## About this exercise
Transcribe the records in full, keeping every word exactly as given.

## Materials provided
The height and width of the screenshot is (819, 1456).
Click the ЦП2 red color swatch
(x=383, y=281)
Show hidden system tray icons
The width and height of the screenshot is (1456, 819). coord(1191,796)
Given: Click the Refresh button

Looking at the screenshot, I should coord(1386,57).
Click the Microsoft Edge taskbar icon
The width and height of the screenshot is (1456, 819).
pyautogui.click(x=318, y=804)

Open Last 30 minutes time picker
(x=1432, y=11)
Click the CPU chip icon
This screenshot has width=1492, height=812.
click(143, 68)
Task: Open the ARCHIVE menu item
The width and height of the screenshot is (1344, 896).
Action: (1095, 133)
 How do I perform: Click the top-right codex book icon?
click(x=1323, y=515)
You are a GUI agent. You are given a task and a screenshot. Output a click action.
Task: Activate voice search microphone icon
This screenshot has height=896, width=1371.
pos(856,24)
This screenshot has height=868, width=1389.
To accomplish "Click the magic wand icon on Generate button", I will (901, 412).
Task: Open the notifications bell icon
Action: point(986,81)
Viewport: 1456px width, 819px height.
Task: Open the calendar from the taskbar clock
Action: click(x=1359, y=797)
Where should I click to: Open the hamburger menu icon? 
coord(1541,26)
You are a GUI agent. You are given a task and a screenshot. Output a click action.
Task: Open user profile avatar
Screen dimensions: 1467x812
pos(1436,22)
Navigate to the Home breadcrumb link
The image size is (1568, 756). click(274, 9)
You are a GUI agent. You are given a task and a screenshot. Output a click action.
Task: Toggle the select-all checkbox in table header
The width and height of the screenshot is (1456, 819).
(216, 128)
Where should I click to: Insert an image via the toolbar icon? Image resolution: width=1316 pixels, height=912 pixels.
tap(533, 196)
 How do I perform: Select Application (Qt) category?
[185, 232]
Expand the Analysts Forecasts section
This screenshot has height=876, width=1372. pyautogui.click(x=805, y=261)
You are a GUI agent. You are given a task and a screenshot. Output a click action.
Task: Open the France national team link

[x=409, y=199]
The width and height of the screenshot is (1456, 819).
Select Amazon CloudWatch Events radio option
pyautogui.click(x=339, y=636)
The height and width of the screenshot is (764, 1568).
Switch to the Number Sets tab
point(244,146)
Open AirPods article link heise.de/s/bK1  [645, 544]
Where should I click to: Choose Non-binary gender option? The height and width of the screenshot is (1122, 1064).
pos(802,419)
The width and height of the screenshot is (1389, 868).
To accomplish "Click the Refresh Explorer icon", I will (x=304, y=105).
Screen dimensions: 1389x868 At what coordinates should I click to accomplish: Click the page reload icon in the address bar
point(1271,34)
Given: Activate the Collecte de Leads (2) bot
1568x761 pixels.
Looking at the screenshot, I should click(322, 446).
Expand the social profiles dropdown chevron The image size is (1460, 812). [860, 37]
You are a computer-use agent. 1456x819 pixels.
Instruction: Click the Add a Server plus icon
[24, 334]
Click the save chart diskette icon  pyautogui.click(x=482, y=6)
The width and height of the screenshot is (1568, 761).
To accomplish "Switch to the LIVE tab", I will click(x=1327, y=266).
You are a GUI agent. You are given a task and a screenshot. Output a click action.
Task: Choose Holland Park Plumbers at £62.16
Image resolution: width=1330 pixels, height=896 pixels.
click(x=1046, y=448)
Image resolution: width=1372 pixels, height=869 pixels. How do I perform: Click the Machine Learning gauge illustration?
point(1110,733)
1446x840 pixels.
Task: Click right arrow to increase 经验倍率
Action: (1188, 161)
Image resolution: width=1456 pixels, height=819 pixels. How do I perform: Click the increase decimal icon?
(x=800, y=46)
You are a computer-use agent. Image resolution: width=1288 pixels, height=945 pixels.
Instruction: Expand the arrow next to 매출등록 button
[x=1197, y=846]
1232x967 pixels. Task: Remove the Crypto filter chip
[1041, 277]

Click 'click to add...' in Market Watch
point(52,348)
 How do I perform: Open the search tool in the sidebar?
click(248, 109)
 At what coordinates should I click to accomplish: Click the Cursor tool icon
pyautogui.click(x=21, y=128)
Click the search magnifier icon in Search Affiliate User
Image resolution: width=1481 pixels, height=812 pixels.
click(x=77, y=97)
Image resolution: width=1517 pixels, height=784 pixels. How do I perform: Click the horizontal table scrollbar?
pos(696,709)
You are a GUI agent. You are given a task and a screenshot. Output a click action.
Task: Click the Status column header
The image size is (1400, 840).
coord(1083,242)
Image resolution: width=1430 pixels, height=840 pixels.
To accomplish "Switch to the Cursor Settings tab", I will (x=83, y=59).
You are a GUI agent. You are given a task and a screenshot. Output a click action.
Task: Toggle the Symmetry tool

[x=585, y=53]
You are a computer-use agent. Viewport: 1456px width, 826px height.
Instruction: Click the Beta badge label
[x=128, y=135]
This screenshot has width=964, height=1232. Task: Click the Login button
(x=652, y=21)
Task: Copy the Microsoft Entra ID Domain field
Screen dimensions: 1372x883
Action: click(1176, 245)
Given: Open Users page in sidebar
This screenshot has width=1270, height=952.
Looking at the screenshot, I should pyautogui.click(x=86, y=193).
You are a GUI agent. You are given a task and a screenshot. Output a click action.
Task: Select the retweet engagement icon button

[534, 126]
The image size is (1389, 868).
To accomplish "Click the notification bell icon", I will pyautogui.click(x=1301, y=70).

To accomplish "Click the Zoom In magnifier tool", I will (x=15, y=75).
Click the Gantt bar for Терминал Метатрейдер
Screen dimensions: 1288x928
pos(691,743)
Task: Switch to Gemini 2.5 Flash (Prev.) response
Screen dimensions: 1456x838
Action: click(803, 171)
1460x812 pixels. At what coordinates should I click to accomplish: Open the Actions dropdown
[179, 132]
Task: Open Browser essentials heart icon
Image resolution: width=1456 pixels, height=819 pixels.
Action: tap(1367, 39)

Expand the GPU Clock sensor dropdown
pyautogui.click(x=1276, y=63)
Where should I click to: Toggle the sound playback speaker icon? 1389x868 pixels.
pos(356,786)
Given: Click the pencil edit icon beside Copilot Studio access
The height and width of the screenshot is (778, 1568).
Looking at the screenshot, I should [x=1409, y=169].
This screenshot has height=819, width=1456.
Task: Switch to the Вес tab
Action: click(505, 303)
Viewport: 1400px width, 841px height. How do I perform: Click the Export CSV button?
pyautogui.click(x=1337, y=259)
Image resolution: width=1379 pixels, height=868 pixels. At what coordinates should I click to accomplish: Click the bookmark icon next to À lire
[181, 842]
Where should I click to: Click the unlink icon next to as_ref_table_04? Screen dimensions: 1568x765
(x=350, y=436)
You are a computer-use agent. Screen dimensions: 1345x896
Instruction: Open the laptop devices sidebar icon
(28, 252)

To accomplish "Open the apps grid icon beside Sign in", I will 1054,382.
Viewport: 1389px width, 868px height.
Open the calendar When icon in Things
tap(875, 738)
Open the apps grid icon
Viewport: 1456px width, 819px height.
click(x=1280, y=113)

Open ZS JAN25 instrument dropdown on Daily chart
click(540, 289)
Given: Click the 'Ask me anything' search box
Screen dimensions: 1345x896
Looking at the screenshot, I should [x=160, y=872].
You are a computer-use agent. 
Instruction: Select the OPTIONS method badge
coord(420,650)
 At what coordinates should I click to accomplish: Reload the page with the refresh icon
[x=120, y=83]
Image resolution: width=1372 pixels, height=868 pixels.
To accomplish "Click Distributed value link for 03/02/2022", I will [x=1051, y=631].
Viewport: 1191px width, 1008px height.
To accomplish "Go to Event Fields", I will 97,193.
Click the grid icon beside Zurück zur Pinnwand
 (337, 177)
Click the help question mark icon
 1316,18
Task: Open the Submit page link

## Solved exercise
The height and width of the screenshot is (819, 1456).
Click the ЦП2 red color swatch
(x=383, y=281)
Show hidden system tray icons
The width and height of the screenshot is (1456, 819). coord(1191,796)
Given: Click the Refresh button

Looking at the screenshot, I should coord(1386,57).
Click the Microsoft Edge taskbar icon
The width and height of the screenshot is (1456, 819).
pyautogui.click(x=318, y=804)

Open Last 30 minutes time picker
(x=1432, y=11)
Click the CPU chip icon
This screenshot has width=1492, height=812.
click(143, 68)
Task: Open the ARCHIVE menu item
The width and height of the screenshot is (1344, 896).
Action: (1095, 133)
 How do I perform: Click the top-right codex book icon?
click(x=1323, y=515)
You are a GUI agent. You are given a task and a screenshot. Output a click action.
Task: Activate voice search microphone icon
This screenshot has height=896, width=1371.
pos(856,24)
This screenshot has height=868, width=1389.
To accomplish "Click the magic wand icon on Generate button", I will (901, 412).
Task: Open the notifications bell icon
Action: point(986,81)
Viewport: 1456px width, 819px height.
Task: Open the calendar from the taskbar clock
Action: click(x=1359, y=797)
Where should I click to: Open the hamburger menu icon? 
coord(1541,26)
You are a GUI agent. You are given a task and a screenshot. Output a click action.
Task: Open user profile avatar
Screen dimensions: 1467x812
pos(1436,22)
Navigate to the Home breadcrumb link
The image size is (1568, 756). click(274, 9)
You are a GUI agent. You are given a task and a screenshot. Output a click action.
Task: Toggle the select-all checkbox in table header
The width and height of the screenshot is (1456, 819).
(216, 128)
Where should I click to: Insert an image via the toolbar icon? Image resolution: width=1316 pixels, height=912 pixels.
tap(533, 196)
 How do I perform: Select Application (Qt) category?
[185, 232]
Expand the Analysts Forecasts section
This screenshot has height=876, width=1372. pyautogui.click(x=805, y=261)
You are a GUI agent. You are given a task and a screenshot. Output a click action.
Task: Open the France national team link

[x=409, y=199]
The width and height of the screenshot is (1456, 819).
Select Amazon CloudWatch Events radio option
pyautogui.click(x=339, y=636)
The height and width of the screenshot is (764, 1568).
Switch to the Number Sets tab
point(244,146)
Open AirPods article link heise.de/s/bK1  [645, 544]
Where should I click to: Choose Non-binary gender option? The height and width of the screenshot is (1122, 1064).
pos(802,419)
The width and height of the screenshot is (1389, 868).
To accomplish "Click the Refresh Explorer icon", I will (x=304, y=105).
Screen dimensions: 1389x868 At what coordinates should I click to accomplish: Click the page reload icon in the address bar
point(1271,34)
Given: Activate the Collecte de Leads (2) bot
1568x761 pixels.
Looking at the screenshot, I should click(322, 446).
Expand the social profiles dropdown chevron The image size is (1460, 812). [860, 37]
You are a computer-use agent. 1456x819 pixels.
Instruction: Click the Add a Server plus icon
[24, 334]
Click the save chart diskette icon  pyautogui.click(x=482, y=6)
The width and height of the screenshot is (1568, 761).
To accomplish "Switch to the LIVE tab", I will click(x=1327, y=266).
You are a GUI agent. You are given a task and a screenshot. Output a click action.
Task: Choose Holland Park Plumbers at £62.16
Image resolution: width=1330 pixels, height=896 pixels.
click(x=1046, y=448)
Image resolution: width=1372 pixels, height=869 pixels. How do I perform: Click the Machine Learning gauge illustration?
point(1110,733)
1446x840 pixels.
Task: Click right arrow to increase 经验倍率
Action: (1188, 161)
Image resolution: width=1456 pixels, height=819 pixels. How do I perform: Click the increase decimal icon?
(x=800, y=46)
You are a computer-use agent. Image resolution: width=1288 pixels, height=945 pixels.
Instruction: Expand the arrow next to 매출등록 button
[x=1197, y=846]
1232x967 pixels. Task: Remove the Crypto filter chip
[1041, 277]

Click 'click to add...' in Market Watch
point(52,348)
 How do I perform: Open the search tool in the sidebar?
click(248, 109)
 At what coordinates should I click to accomplish: Click the Cursor tool icon
pyautogui.click(x=21, y=128)
Click the search magnifier icon in Search Affiliate User
Image resolution: width=1481 pixels, height=812 pixels.
click(x=77, y=97)
Image resolution: width=1517 pixels, height=784 pixels. How do I perform: Click the horizontal table scrollbar?
pos(696,709)
You are a GUI agent. You are given a task and a screenshot. Output a click action.
Task: Click the Status column header
The image size is (1400, 840).
coord(1083,242)
Image resolution: width=1430 pixels, height=840 pixels.
To accomplish "Switch to the Cursor Settings tab", I will (x=83, y=59).
You are a GUI agent. You are given a task and a screenshot. Output a click action.
Task: Toggle the Symmetry tool

[x=585, y=53]
You are a computer-use agent. Viewport: 1456px width, 826px height.
Instruction: Click the Beta badge label
[x=128, y=135]
This screenshot has width=964, height=1232. Task: Click the Login button
(x=652, y=21)
Task: Copy the Microsoft Entra ID Domain field
Screen dimensions: 1372x883
Action: click(1176, 245)
Given: Open Users page in sidebar
This screenshot has width=1270, height=952.
Looking at the screenshot, I should pyautogui.click(x=86, y=193).
You are a GUI agent. You are given a task and a screenshot. Output a click action.
Task: Select the retweet engagement icon button

[534, 126]
The image size is (1389, 868).
To accomplish "Click the notification bell icon", I will pyautogui.click(x=1301, y=70).

To accomplish "Click the Zoom In magnifier tool", I will (x=15, y=75).
Click the Gantt bar for Терминал Метатрейдер
Screen dimensions: 1288x928
pos(691,743)
Task: Switch to Gemini 2.5 Flash (Prev.) response
Screen dimensions: 1456x838
Action: click(803, 171)
1460x812 pixels. At what coordinates should I click to accomplish: Open the Actions dropdown
[179, 132]
Task: Open Browser essentials heart icon
Image resolution: width=1456 pixels, height=819 pixels.
Action: tap(1367, 39)

Expand the GPU Clock sensor dropdown
pyautogui.click(x=1276, y=63)
Where should I click to: Toggle the sound playback speaker icon? 1389x868 pixels.
pos(356,786)
Given: Click the pencil edit icon beside Copilot Studio access
The height and width of the screenshot is (778, 1568).
Looking at the screenshot, I should [x=1409, y=169].
This screenshot has height=819, width=1456.
Task: Switch to the Вес tab
Action: click(505, 303)
Viewport: 1400px width, 841px height. How do I perform: Click the Export CSV button?
pyautogui.click(x=1337, y=259)
Image resolution: width=1379 pixels, height=868 pixels. At what coordinates should I click to accomplish: Click the bookmark icon next to À lire
[181, 842]
Where should I click to: Click the unlink icon next to as_ref_table_04? Screen dimensions: 1568x765
(x=350, y=436)
You are a computer-use agent. Screen dimensions: 1345x896
Instruction: Open the laptop devices sidebar icon
(28, 252)

To accomplish "Open the apps grid icon beside Sign in", I will 1054,382.
Viewport: 1389px width, 868px height.
Open the calendar When icon in Things
tap(875, 738)
Open the apps grid icon
Viewport: 1456px width, 819px height.
click(x=1280, y=113)

Open ZS JAN25 instrument dropdown on Daily chart
click(540, 289)
Given: Click the 'Ask me anything' search box
Screen dimensions: 1345x896
Looking at the screenshot, I should [x=160, y=872].
You are a computer-use agent. 
Instruction: Select the OPTIONS method badge
coord(420,650)
 At what coordinates should I click to accomplish: Reload the page with the refresh icon
[x=120, y=83]
Image resolution: width=1372 pixels, height=868 pixels.
To accomplish "Click Distributed value link for 03/02/2022", I will [x=1051, y=631].
Viewport: 1191px width, 1008px height.
To accomplish "Go to Event Fields", I will 97,193.
Click the grid icon beside Zurück zur Pinnwand
 (337, 177)
Click the help question mark icon
 1316,18
Task: Open the Submit page link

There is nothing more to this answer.